В общем, Рождество 1864 года, когда из-за крепких морозов пришлось безвылазно сидеть в четырех стенах, проходило в Гэдсхилле довольно уныло по сравнению с шумными семейно-гостевыми праздниками, устраивавшимися в предыдущие годы в Тэвисток-хаусе. Во всяком случае, так обстояло дело до утра Рождества, когда Чарльз Фехтер преподнес в дар Неподражаемому… целое швейцарское шале.
Фехтер — странный человек с землистым лицом, почти всегда погруженный в мрачное раздумье и подверженный вспышкам раздражения, направленным на жену и всех подряд (кроме Диккенса), — объявил за завтраком, что таинственные клети и ящики, которые он привез с собой, это «миниатюрное шале» в разобранном виде — хотя на поверку оно оказалось не таким уж миниатюрным. Вполне приличных размеров шале, достаточно большое, чтобы жить в нем при желании.

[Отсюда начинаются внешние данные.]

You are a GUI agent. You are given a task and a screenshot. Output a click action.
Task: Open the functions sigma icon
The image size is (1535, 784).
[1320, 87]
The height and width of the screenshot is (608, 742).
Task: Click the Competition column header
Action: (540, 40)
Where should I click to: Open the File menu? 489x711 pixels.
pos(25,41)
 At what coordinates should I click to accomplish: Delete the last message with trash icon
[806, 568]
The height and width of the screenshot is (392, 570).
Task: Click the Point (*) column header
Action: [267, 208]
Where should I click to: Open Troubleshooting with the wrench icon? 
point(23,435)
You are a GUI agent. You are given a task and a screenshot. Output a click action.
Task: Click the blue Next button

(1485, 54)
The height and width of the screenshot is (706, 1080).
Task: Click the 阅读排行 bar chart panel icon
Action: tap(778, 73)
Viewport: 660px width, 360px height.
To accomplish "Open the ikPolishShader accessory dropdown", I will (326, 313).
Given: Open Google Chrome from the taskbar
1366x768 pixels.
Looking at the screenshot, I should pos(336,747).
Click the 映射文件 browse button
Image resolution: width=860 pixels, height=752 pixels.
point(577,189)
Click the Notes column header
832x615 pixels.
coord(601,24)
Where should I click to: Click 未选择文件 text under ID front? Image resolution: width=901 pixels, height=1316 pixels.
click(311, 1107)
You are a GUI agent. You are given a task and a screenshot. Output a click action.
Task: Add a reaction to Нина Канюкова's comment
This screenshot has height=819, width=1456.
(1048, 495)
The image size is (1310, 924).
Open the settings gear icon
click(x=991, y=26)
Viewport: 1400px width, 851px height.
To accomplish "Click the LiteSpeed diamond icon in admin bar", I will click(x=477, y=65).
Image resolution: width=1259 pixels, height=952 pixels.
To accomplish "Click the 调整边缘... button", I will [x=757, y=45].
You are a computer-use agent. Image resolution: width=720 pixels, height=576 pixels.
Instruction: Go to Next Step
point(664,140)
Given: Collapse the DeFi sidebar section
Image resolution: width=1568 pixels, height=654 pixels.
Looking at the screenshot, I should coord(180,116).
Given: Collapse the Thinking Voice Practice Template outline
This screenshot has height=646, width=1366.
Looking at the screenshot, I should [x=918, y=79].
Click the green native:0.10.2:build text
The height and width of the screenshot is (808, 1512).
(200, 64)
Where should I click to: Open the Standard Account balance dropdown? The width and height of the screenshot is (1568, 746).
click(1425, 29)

Воодушевленный и возбужденный, Диккенс тотчас же провозгласил, что всем «сильным, здоровым и холостым гостям» (этим он дал понять, что мой брат не подходит не только по причине своего семейного положения) надлежит выбежать на мороз и заняться сборкой замечательного подарка. Однако Диккенсу, Маркусу Стоуну (а он действительно здоровенный малый), Генри Чорли и призванным на помощь слугам, садовникам, местным умельцам, которых всех оторвали от празднования Рождества в семейном кругу, не удалось разобраться со всеми пятьюдесятью восемью ящиками, содержавшими в общей сложности девяносто четыре крупные детали. Работу заканчивал плотник-француз из «Лицеума», позже приглашенный Фехтером.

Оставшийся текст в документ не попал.